I think I’ve just been interventioned (intervened?).

I’d gotten to my office with intentions of doing a few small tasks and writing up my blog and, within seconds of checking my email, found myself in a drowning-no-land-in-sight-can’t-breathe sort of a panic. You know that feeling, don’t you? You have three or four little things you need to deal with, but in the process of dealing you suddenly find yourself facing additional chores that seem to spring up like skeleton warriors from hydra’s teeth or weeds in a newly tilled garden (take your pick of the metaphors—it’s feeling a bit more like the skeleton warriors to me just now).
A typical day at the office

In my desperation, I phoned my friend Ellen, whose office is just around the corner from mine. “Sarah-Hope,” she said, “we have got to make your office a place you like to be.” Moments later, she showed up at my door with posters, postcards, even a bobble-head, and started pointing at things. “What’s that? Is that recycling?” “What’s in those boxes?” “Is that box empty?” “If this says March 8, why do you still have it?”

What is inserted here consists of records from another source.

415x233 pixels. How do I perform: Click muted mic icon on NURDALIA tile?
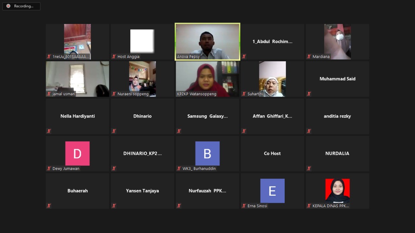click(309, 169)
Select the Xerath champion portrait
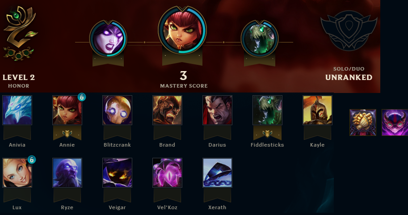 (217, 173)
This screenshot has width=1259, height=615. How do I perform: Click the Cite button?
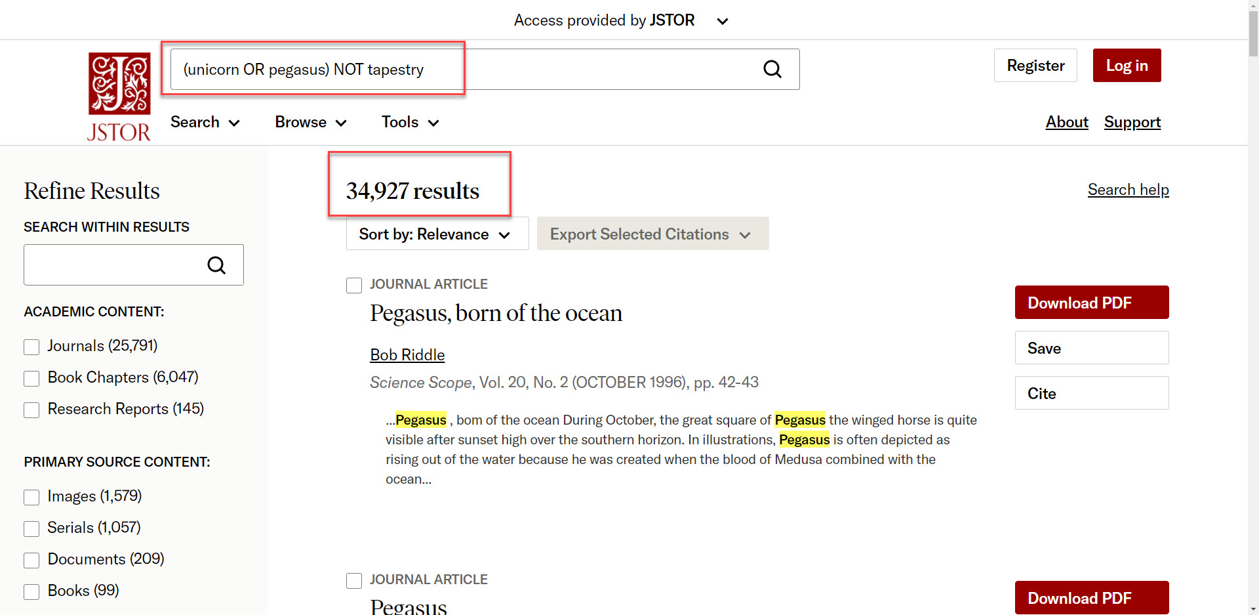[x=1091, y=393]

I confess, my office has been a bit disorganized. At one point several years ago after shallow, but repeated flooding, I finally got the university to take action by contacting the occupational safety folks. For the most part, the results were great—new floor, repainted walls, and the added benefit of no more standing water under my desk. But one unfortunate side effect was that everything in my office got tossed into boxes willy-nilly that I have never have never been unpacked. (If any of my students are reading this, note how the use of passive voice allows me to avoid responsibility for a mess of my own making: it’s not that I haven’t unpacked; it’s just that the unpacking hasn’t happened. Pay attention and you’ll find politicians and CEOs using this trick all the time.) Then I got this new job, which brought with it an entire file cabinet and half a dozen boxes of densely packed files.

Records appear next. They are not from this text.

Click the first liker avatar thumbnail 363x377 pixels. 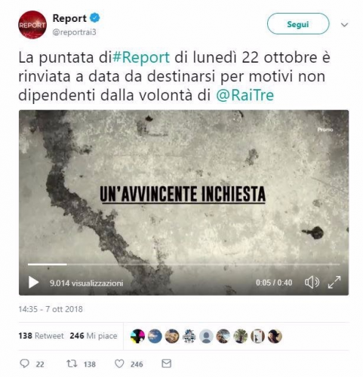tap(137, 336)
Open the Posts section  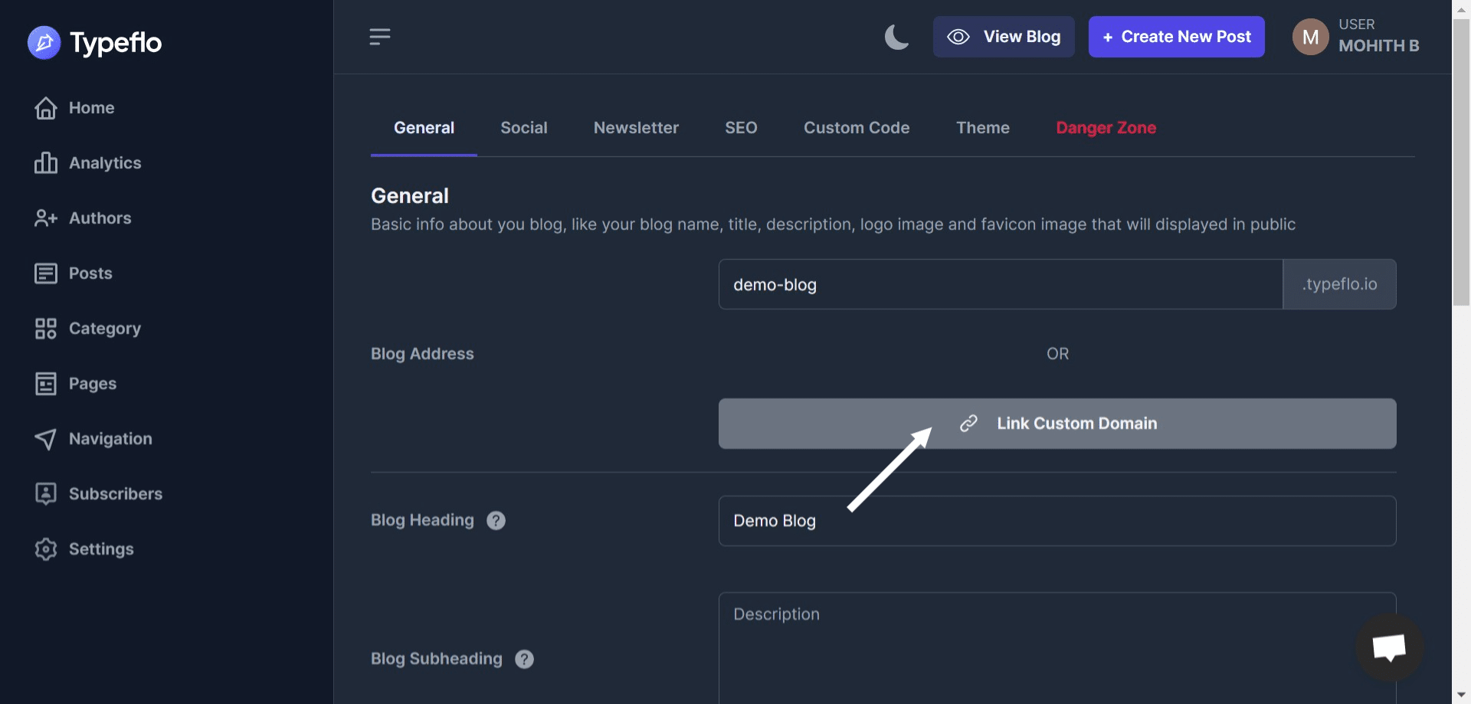point(90,273)
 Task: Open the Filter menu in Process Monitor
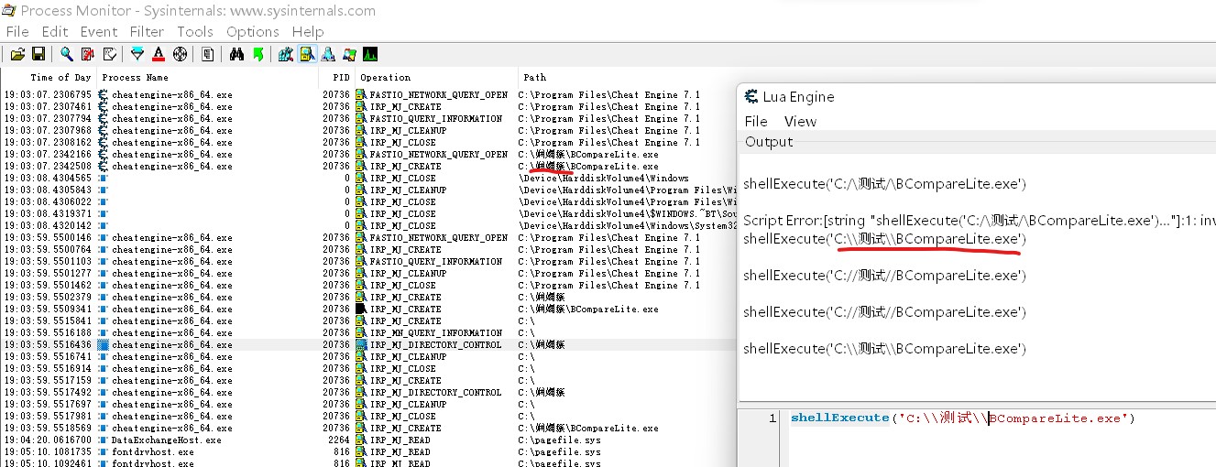(147, 31)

When Ellen showed up and started asking questions and unrolling posters, my first impulse was to curl up in a fetal position and sob, “No, no, no, no, no, not one more thing.” But she didn’t give me a chance to. And only a half-hour or so later, things looked much improved.

I still have a stack of boxes, but I’m down from twelve to eight. All the recycling has been taken out. Sitting at my desk, I now look across the room at a poster of Randy Winn. To my right, I see Noah Lowry in mid-hurl. On my left a Benito Santiago bobble-head crouches near a postcard of Oscar Wilde. The whole arrangement may lack thematic unity, but it’s quite comforting.
Benito SantiagoOscar Wilde
Definitely not candidates for a “separated at birth” spread.

So the skeletons warriors (aka: work-related tasks) are still taking swings at me, but I’m feeling much calmer now.

In knitting news…

I’ve knit up Coco out of the Fleece Artist Marina I got at Stitches West.
Yarn from Stitches West
The marina is the one in the middle.

This is a fast knit—and a clever pattern. My one disappointment was that the yarn, which is two-ply, had six or eight spots with split plies, so I’m worried about the longevity of the finished piece. I’ve never heard anything but good about Fleece Artist yarns, so I’m wondering if I got an atypical skein. Has anyone else used this yarn? Did you have similar problems?